**Provided records**
■ ■ ■ ■

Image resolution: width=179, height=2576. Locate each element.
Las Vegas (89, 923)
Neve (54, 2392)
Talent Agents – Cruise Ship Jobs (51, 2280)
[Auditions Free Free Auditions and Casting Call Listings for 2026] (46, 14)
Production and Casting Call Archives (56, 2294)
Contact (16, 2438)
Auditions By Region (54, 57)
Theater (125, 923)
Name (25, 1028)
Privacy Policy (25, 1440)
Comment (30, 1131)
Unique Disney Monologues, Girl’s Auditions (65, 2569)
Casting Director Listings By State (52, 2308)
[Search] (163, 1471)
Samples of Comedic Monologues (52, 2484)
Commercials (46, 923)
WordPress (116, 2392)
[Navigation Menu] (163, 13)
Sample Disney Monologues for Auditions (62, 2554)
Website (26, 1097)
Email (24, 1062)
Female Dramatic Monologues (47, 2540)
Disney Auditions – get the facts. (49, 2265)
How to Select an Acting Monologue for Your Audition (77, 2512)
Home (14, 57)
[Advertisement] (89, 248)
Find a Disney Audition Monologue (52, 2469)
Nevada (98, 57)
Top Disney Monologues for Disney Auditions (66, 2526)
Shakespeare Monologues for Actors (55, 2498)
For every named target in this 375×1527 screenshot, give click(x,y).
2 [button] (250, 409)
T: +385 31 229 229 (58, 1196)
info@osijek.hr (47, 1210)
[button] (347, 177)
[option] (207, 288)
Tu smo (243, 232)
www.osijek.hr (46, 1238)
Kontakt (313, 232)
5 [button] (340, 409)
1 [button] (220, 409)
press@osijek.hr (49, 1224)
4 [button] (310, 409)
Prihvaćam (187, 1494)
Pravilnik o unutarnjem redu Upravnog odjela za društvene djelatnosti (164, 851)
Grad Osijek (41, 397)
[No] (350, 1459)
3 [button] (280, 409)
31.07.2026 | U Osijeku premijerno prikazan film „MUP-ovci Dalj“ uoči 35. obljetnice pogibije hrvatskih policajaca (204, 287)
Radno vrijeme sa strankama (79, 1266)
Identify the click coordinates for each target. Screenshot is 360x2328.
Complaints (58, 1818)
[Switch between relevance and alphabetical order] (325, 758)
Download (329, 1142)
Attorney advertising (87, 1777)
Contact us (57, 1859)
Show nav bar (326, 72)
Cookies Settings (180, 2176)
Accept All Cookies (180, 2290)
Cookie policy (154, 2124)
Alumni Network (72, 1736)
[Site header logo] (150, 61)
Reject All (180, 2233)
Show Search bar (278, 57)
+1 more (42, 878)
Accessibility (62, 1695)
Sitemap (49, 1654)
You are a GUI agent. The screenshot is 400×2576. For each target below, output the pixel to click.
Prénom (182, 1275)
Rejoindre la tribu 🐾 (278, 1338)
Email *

■ ■ ■ ■

Could you copy out every record above exactly as it appears?

Image resolution: width=179, height=2576. Locate each element.
Las Vegas (89, 923)
Neve (54, 2392)
Talent Agents – Cruise Ship Jobs (51, 2280)
[Auditions Free Free Auditions and Casting Call Listings for 2026] (46, 14)
Production and Casting Call Archives (56, 2294)
Contact (16, 2438)
Auditions By Region (54, 57)
Theater (125, 923)
Name (25, 1028)
Privacy Policy (25, 1440)
Comment (30, 1131)
Unique Disney Monologues, Girl’s Auditions (65, 2569)
Casting Director Listings By State (52, 2308)
[Search] (163, 1471)
Samples of Comedic Monologues (52, 2484)
Commercials (46, 923)
WordPress (116, 2392)
[Navigation Menu] (163, 13)
Sample Disney Monologues for Auditions (62, 2554)
Website (26, 1097)
Email (24, 1062)
Female Dramatic Monologues (47, 2540)
Disney Auditions – get the facts. (49, 2265)
How to Select an Acting Monologue for Your Audition (77, 2512)
Home (14, 57)
[Advertisement] (89, 248)
Find a Disney Audition Monologue (52, 2469)
Nevada (98, 57)
Top Disney Monologues for Disney Auditions (66, 2526)
Shakespeare Monologues for Actors (55, 2498)
For every named target in this 375×1527 screenshot, give click(x,y).
2 [button] (250, 409)
T: +385 31 229 229 (58, 1196)
info@osijek.hr (47, 1210)
[button] (347, 177)
[option] (207, 288)
Tu smo (243, 232)
www.osijek.hr (46, 1238)
Kontakt (313, 232)
5 [button] (340, 409)
1 [button] (220, 409)
press@osijek.hr (49, 1224)
4 [button] (310, 409)
Prihvaćam (187, 1494)
Pravilnik o unutarnjem redu Upravnog odjela za društvene djelatnosti (164, 851)
Grad Osijek (41, 397)
[No] (350, 1459)
3 [button] (280, 409)
31.07.2026 | U Osijeku premijerno prikazan film „MUP-ovci Dalj“ uoči 35. obljetnice pogibije hrvatskih policajaca (204, 287)
Radno vrijeme sa strankama (79, 1266)
Identify the click coordinates for each target. Screenshot is 360x2328.
Complaints (58, 1818)
[Switch between relevance and alphabetical order] (325, 758)
Download (329, 1142)
Attorney advertising (87, 1777)
Contact us (57, 1859)
Show nav bar (326, 72)
Cookies Settings (180, 2176)
Accept All Cookies (180, 2290)
Cookie policy (154, 2124)
Alumni Network (72, 1736)
[Site header logo] (150, 61)
Reject All (180, 2233)
Show Search bar (278, 57)
+1 more (42, 878)
Accessibility (62, 1695)
Sitemap (49, 1654)
You are a GUI agent. The screenshot is 400×2576. For each target below, output the pixel to click.
Prénom (182, 1275)
Rejoindre la tribu 🐾 (278, 1338)
Email *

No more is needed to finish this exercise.